A top south side restaurateur has been left reeling by a council rates assessment which could leave him facing a monster bill of £33,210.
Marco Giannasi, owner of the landmark Battlefield Rest, opposite the former Victoria Infirmary, says the shocking 550 per cent increase would put him out of business after trading at the premises for 23 years.
The demand flies in the face of a U-Turn by the Scottish Government earlier this year, brought in after a nationwide barrage of criticism from the Scottish licensed trade.
Many licensed premises threatened by similar nightmare increases were feared set for closure by main trade body the Scottish Licensed Trade Association.
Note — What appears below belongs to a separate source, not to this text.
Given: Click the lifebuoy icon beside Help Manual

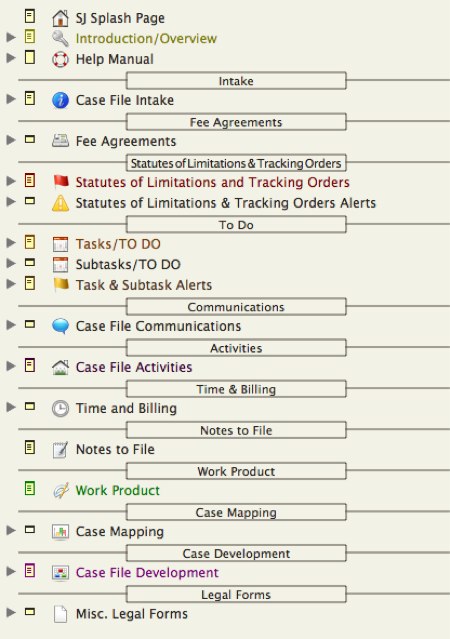Looking at the screenshot, I should [60, 59].
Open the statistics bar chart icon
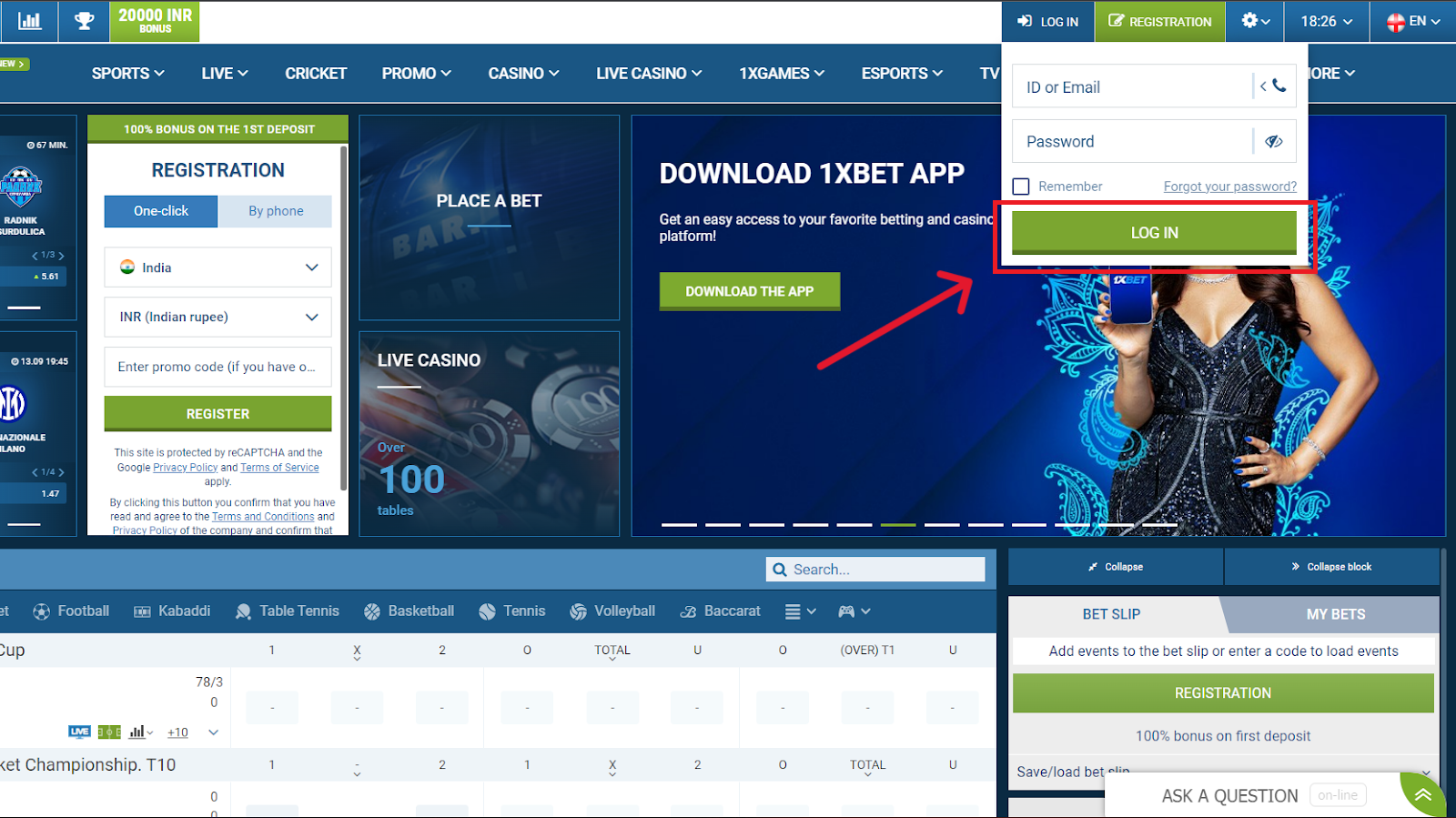This screenshot has height=818, width=1456. pyautogui.click(x=29, y=21)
However the Scottish Government brought in an emergency measure designed to tone down many rates rises which were widely slated as preposterous.
But now Mr Giannasi is facing a new dilemma that puts at risk one of the south side’s best-loved venues.
He told the Extra: “From £6,200 I now have to face a bill of £33,210.
“We will have to close down if this insane assessment cannot be curtailed.”
He explained that licensed trade premises are continually hit by an anomaly in legislation that allows assessors to base estimates on a business’s turnover.
Trade associations regularly argue that turnover can bear little or no relation to actual profit, and that pubs and restaurants are frequently asked to pay exorbitant sums while giant supermarkets - which are also licensed premises, retailing formidable quantities of alcohol, sometimes pay just a fraction of the cash expected of their on-trade rivals.
Even with a possible rebate on appeal, Mr Giannasi has to face the threat of what he sees as ludicrous demands every time a new assessment is due - and after building an exemplary and iconic south side business from scratch says he is now being forced to think the unthinkable.
He said: “I am not the only one in this situation - however I am sure I am the only one of a few facing a 550 per cent increase.
“I employ 16 staff, and we all now very concerned for our future – how to destroy a business!”
He says there was a lengthy delay for an assessment in April, and that he knew he would eventually be facing a rise - which he accepted could even be a hefty rise of several thousand pounds.
“But I had no idea what I was about to be hit with”, he said.
“Even if it is resolved I am now in the position of having to explain to staff the possibilities forced upon me, while various plans will have to wait.
“Meanwhile in trying to get a fair result this assessment and appeals process is stoking the bureaucratic machine - it is a terrible situation to be put in.”
A spokesperson for Glasgow City Council (which is not responsible for fixing the rate) said the new demand was difficult to understand - and said it would be investigated.